When Bill Hammond (Emmerich) returns home half dead, his wife Jane (Portman) knows what this means. She and Bill escaped the Bishop gang years ago and have been hiding out in New Mexico ever since. Before their marriage, Bill was a ruthless member of the dangerous gang. He saved the abducted woman and her child from John Bishop (McGregor) when he sold her into prostitution. “Life stopped being something you live, just something you endure”, Jane says. Her life before Bill was one filled with love and happiness with Dan Frost (Edgerton), who went off to war and didn’t return until it was too late. Now her former lover must help her fight off the Bishop gang and protect the homestead.
It’s a brooding film that bills itself as a female western, but Portman’s Jane feels as helpless as most determined women in Hollywood westerns.
Gavin O. Conner’s previous film Warrior with Edgerton was a mainstream re-introduction to the actor, writer, director who is now one of Hollywood’s most sought after artists. Their collaboration here leaves much to be desired as it caters to the stereotypes of the western genre. It’s a brooding film that bills itself as a female western, but Portman’s Jane feels as helpless as most determined women in Hollywood westerns.

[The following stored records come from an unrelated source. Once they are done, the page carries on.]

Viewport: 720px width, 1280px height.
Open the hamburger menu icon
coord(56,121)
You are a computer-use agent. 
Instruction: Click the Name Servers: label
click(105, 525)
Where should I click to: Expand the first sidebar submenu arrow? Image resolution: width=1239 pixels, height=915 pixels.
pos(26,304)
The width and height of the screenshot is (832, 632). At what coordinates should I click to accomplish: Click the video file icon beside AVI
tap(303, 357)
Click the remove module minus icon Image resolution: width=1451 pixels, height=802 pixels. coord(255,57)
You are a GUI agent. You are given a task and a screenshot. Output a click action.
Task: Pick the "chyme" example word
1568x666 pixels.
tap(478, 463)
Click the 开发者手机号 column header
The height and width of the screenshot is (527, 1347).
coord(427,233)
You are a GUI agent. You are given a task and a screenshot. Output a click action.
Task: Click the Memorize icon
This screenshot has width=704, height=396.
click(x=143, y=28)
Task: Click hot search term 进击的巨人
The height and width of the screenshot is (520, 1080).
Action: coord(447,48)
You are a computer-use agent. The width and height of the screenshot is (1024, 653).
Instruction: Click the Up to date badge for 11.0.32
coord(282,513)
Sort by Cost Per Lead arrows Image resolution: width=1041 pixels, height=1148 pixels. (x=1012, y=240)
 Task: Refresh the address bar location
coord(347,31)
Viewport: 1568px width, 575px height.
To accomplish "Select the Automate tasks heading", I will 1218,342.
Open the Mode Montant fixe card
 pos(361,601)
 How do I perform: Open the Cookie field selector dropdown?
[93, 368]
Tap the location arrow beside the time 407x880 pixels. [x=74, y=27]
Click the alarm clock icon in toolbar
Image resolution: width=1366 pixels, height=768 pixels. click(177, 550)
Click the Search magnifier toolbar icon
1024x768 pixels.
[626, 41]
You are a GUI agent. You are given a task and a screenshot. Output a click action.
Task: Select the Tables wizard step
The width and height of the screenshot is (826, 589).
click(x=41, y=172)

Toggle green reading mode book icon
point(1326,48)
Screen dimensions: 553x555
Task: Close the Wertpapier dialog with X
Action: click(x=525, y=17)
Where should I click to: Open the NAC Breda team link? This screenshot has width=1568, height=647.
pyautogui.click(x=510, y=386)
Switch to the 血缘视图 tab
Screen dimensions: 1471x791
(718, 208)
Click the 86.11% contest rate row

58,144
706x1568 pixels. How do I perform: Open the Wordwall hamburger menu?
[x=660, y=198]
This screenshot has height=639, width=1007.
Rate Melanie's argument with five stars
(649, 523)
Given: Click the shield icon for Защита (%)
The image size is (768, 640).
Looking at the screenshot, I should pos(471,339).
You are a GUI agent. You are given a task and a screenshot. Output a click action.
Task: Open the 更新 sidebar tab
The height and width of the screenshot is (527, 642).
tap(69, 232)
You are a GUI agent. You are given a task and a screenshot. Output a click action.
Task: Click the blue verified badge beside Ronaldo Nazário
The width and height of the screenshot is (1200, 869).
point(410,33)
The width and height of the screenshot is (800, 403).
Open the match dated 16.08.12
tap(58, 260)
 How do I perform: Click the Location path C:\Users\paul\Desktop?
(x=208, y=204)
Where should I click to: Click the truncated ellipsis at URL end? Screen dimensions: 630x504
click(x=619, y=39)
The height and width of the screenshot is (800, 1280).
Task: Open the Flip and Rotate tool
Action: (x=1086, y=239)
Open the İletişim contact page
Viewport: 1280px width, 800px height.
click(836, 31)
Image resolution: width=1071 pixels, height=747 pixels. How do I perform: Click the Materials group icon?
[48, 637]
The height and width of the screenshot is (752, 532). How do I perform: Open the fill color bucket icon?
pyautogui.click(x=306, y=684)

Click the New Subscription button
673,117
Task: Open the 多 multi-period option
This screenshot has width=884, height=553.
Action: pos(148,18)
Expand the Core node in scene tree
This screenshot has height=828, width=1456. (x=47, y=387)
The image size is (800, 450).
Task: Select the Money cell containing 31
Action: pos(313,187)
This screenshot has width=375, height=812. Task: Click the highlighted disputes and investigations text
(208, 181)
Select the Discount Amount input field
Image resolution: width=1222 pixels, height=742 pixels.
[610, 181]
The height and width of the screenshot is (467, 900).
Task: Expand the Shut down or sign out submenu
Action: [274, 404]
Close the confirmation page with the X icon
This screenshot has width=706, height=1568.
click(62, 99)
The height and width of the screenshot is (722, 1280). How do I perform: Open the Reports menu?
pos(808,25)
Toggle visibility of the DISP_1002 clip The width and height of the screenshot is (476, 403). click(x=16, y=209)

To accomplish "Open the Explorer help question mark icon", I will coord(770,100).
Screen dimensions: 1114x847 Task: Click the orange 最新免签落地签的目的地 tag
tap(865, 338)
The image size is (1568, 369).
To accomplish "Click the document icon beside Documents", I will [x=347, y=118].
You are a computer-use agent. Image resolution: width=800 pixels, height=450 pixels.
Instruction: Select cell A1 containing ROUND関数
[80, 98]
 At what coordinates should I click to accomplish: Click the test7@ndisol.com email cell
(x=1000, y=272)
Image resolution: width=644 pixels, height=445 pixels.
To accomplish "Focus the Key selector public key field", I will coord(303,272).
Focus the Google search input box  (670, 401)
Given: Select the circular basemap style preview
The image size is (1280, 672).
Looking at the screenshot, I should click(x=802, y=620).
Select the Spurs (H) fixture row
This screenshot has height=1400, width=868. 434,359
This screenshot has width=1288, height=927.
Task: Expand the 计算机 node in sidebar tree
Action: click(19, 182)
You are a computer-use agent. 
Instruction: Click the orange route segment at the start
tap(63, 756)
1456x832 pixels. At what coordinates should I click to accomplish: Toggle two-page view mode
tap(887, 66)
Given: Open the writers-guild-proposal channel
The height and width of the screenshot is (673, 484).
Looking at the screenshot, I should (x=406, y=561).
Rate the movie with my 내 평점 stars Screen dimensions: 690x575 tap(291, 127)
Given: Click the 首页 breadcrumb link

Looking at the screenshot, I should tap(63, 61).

Everyone in the film has a gun, so the title really makes no sense besides the false advertising of putting forth a co-female lead. It’s really the script that undermines the film as the flashbacks are poorly edited into the progress of the narrative. Westerns are typically slower paced films to begin with and halting the progression of the story with so many flashbacks to give character development seems like poor organization of the narrative on the filmmaker’s part.
“They come to my house, I gotta protect it. Whatever happens I gotta put my face to it,” Jane says vowing to fight till the death. The story sets itself up fairly quickly in the first moment Jane seeks Dan for help. You don’t have to be a huge western connoisseur or film expert to predict her former lover will come around, they will have a battle and someone will ride off into the sunset. However, it’s the veracity in Portman’s performance that makes the film sustainable, Edgerton rarely disappoints regardless of his involvement in a project. Mid film there is a flashback that ties everything from Jane’s past to the present and suddenly the movie makes more sense and gives the audience a reason to stick it out until the end.
Portman’s performance is nearly lost in a mediocre script that wallows in stereotypes.